Flexibility, human-centric workplace design, and the war for talent are trends that were well underway before the pandemic hit. Since the pandemic, these trends have become a key concern for businesses across the globe as they seek to engage employees and drive greater workplace efficiencies in the face of change.

As a result, real estate, IT, and HR teams are now tasked with the challenge of working together to create a seamless employee experience for remote and in-office workers. In the process of creating this new employee experience, many leaders have come to realize that their current offices are no longer fit for purpose, and, as a result, they are in search of new workplace models.

Flexible workspaces are increasingly becoming the top choice for companies as they allow them to test, measure, and adapt a range of portfolio solutions with very little capital outlay.

The attractiveness of flexible workspaces for large occupiers is also being heightened by the fact companies can capitalize on lower flexible workstation rates in CBD areas as a result of the pandemic.

The coronavirus pandemic impacted the real estate industry worldwide. Specific to the flexible workspace industry, increased demand from previous years had led to rapid growth in flexible space supply; when the pandemic hit, flexible workstation rates were slashed as operators competed to retain members and attract new ones.

The result of this is a buyer’s market; companies can acquire quality space in central locations at a lower cost.

“With increased provision of larger spaces and floor plates within the flexible market and relatively lower rates, there has never been a better time for clients to occupy agile workspace.”

But not for long.

The Instant Group argues that “rates could well quickly rise in line with growing demand, meaning the buyer’s market we see at the moment won’t last forever.

“With clients wanting to upgrade their office offering in order to improve employee experience and help to attract talent, businesses can now capitalize on quality providers currently offering reduced rates in prime locations in order to achieve this.”

Flex is the Future of the Office, so is Suburbia

While it is true that remote work is here to stay, the office is far from dead. The Instant Group argues that “large companies in particular still need a central HQ in order to enhance their company brand and culture.”

Moving forward, the office will be the main driver of collaboration, networking, and learning. But the office won’t be a standalone destination, rather it will be part of a network of hubs that include office and remote working.

Flexible workspaces will be a core element in these new networks of offices. There’s a big opportunity for flexible workspace operators to grow, especially in suburban areas where supply of quality space with the right amenities is scarce.

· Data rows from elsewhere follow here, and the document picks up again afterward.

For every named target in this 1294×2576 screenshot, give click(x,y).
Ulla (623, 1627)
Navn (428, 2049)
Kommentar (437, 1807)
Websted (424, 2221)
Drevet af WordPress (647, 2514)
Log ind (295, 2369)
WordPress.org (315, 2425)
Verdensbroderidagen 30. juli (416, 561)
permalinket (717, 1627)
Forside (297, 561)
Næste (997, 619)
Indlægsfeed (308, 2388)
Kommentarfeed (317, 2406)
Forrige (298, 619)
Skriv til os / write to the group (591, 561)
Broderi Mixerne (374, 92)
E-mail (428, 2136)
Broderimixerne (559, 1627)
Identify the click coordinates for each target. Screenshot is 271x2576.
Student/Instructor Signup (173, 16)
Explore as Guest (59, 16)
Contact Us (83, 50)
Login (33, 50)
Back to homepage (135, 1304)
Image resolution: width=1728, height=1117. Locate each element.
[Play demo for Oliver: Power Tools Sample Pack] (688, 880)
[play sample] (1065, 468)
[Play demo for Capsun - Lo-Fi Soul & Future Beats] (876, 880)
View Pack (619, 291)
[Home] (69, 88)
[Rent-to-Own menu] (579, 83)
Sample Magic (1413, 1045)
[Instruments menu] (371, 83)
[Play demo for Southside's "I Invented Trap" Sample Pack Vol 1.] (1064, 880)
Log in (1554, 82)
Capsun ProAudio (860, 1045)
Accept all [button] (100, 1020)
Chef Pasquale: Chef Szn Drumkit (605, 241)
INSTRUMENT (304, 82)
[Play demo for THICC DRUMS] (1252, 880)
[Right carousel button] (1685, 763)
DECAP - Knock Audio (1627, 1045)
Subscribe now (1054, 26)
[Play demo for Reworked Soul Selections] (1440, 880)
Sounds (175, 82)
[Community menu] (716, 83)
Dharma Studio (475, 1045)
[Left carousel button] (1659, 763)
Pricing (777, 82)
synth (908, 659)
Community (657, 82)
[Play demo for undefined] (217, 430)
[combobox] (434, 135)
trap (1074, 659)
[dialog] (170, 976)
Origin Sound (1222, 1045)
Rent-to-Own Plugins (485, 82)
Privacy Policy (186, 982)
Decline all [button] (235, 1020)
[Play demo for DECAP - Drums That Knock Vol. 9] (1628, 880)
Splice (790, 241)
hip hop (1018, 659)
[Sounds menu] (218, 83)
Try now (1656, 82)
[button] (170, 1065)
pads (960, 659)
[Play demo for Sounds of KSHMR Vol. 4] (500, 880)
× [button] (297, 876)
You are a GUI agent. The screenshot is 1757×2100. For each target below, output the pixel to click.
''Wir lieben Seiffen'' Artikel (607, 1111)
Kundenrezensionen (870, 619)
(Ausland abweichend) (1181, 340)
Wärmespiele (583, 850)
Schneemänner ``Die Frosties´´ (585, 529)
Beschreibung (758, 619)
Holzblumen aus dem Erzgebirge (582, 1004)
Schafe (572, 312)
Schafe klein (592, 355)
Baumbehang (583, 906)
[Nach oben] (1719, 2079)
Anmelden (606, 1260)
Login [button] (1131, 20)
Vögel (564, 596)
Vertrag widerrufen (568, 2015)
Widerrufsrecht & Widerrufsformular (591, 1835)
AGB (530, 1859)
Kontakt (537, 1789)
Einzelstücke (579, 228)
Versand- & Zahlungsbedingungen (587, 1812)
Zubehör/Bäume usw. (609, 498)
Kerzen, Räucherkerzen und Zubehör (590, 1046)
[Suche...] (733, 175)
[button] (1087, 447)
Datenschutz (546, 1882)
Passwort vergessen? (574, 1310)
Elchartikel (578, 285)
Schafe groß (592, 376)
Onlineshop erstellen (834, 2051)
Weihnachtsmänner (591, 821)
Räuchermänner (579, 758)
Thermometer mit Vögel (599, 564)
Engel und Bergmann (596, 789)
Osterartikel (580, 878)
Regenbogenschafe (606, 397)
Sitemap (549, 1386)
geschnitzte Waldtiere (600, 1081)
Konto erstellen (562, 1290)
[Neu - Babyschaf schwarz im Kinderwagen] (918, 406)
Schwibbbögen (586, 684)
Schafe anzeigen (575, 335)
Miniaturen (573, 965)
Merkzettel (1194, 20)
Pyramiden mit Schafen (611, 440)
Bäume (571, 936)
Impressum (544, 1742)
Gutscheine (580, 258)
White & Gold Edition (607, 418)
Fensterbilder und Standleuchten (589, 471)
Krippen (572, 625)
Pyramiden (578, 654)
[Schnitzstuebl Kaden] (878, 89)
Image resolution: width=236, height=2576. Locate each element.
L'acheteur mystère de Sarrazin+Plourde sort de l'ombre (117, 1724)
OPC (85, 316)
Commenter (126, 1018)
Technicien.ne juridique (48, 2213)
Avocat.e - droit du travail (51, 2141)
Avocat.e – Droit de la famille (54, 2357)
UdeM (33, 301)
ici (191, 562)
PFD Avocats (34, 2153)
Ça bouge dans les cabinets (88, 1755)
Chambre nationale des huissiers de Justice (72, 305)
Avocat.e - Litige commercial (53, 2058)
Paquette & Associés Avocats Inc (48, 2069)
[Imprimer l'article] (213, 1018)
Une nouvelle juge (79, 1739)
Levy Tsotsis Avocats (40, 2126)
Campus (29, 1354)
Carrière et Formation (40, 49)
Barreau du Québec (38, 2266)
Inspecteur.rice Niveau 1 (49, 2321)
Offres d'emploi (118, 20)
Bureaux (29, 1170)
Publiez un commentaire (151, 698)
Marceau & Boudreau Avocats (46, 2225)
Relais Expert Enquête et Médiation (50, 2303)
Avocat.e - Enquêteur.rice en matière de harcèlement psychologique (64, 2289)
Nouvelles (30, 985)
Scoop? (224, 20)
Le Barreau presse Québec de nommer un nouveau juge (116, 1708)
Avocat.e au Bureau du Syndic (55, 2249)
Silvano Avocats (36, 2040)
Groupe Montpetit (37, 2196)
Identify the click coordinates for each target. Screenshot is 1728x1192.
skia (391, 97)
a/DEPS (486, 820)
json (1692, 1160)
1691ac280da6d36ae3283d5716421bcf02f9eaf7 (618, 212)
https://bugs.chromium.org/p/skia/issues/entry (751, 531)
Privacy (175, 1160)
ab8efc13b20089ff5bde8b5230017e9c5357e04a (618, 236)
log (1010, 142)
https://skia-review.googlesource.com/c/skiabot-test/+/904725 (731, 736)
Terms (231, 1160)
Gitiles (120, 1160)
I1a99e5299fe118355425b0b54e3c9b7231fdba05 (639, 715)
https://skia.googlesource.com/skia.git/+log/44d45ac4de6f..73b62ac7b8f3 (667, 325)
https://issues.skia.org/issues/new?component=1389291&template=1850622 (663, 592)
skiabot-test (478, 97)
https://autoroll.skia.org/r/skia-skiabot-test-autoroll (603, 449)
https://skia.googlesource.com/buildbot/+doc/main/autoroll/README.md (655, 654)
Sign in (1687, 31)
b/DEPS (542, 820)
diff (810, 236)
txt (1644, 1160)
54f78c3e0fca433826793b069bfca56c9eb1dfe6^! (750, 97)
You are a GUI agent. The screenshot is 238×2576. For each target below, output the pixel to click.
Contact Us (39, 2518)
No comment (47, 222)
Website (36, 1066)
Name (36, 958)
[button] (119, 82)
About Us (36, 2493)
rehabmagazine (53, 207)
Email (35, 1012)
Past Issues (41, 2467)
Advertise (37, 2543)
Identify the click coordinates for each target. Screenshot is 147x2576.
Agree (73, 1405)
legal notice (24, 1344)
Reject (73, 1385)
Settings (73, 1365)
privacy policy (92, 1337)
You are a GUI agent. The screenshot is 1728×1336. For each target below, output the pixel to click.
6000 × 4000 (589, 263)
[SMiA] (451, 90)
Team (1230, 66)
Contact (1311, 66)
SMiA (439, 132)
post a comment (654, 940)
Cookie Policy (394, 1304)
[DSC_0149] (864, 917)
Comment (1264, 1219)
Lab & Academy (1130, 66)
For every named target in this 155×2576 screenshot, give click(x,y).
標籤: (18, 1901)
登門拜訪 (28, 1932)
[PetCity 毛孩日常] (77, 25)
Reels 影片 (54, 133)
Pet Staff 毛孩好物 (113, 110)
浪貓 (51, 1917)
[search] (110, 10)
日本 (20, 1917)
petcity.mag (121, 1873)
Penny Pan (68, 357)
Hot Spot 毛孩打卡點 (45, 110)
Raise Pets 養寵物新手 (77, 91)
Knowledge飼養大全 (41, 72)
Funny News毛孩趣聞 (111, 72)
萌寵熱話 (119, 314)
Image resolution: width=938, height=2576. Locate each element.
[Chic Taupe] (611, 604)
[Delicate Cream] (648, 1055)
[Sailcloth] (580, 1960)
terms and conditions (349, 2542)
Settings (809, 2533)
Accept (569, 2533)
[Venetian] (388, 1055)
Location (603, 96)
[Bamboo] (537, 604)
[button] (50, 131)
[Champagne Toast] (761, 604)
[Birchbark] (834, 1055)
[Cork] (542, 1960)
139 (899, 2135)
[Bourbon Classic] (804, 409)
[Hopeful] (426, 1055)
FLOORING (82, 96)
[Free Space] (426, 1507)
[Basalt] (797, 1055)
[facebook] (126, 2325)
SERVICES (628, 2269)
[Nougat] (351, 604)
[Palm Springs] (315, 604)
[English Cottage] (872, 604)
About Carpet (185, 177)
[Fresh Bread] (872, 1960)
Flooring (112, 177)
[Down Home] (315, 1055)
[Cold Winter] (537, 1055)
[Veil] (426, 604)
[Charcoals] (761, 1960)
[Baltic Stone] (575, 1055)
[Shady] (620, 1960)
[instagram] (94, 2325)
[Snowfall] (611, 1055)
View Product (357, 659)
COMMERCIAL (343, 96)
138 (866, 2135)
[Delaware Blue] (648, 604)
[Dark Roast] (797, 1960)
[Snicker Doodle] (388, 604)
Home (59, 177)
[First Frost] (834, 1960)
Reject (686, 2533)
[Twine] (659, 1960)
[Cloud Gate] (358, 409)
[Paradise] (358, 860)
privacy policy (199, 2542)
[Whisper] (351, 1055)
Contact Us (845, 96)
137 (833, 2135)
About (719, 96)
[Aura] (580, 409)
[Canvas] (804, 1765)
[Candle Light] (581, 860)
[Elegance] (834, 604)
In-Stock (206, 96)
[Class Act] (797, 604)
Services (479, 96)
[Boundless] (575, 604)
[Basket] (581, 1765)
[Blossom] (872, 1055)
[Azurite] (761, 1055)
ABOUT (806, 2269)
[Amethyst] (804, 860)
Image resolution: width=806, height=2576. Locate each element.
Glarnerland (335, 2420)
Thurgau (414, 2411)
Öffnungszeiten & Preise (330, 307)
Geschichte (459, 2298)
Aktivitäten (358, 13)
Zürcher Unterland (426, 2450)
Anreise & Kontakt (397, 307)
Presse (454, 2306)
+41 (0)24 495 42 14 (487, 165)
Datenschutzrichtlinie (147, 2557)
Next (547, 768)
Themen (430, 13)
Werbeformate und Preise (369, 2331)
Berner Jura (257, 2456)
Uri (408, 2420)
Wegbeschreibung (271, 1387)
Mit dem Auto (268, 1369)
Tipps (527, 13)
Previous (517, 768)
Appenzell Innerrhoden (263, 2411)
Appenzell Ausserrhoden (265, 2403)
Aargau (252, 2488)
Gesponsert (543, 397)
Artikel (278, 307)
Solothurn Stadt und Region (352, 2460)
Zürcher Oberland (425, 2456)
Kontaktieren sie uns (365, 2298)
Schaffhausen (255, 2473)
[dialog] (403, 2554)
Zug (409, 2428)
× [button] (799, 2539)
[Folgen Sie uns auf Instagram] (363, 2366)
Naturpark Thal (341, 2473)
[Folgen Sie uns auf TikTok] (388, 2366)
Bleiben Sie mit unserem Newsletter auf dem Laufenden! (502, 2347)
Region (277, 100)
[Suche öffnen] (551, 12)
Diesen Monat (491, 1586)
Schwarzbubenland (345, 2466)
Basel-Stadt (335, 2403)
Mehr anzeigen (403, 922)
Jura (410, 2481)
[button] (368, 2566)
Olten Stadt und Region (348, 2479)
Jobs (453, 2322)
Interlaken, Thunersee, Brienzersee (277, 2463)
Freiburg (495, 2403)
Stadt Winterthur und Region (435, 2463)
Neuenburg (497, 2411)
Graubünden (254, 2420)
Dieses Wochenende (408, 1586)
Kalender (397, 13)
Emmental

“The importance of location has been thrown into question and many occupiers are starting to consider the move to a hub and spoke model – a centrally located core office which is supported by suburban hub and home working.”

The shift to suburbia has been documented in the United States, but other regions are seeing similar shifts. In Australia, The Instant Group identified that occupancy levels in the outskirts of cities were higher than the city average.

“Whereas average occupancy levels have dropped within Melbourne CBD between the early stages of the pandemic and Q2 2021, rates have risen by 4 percentage points within flexible workspaces located on the outskirts of the city. Current occupancy levels in the outskirts of Melbourne are also currently higher than the city average of 66%, clearly indicating that employees are favoring locations in the suburbs rather than the city center.”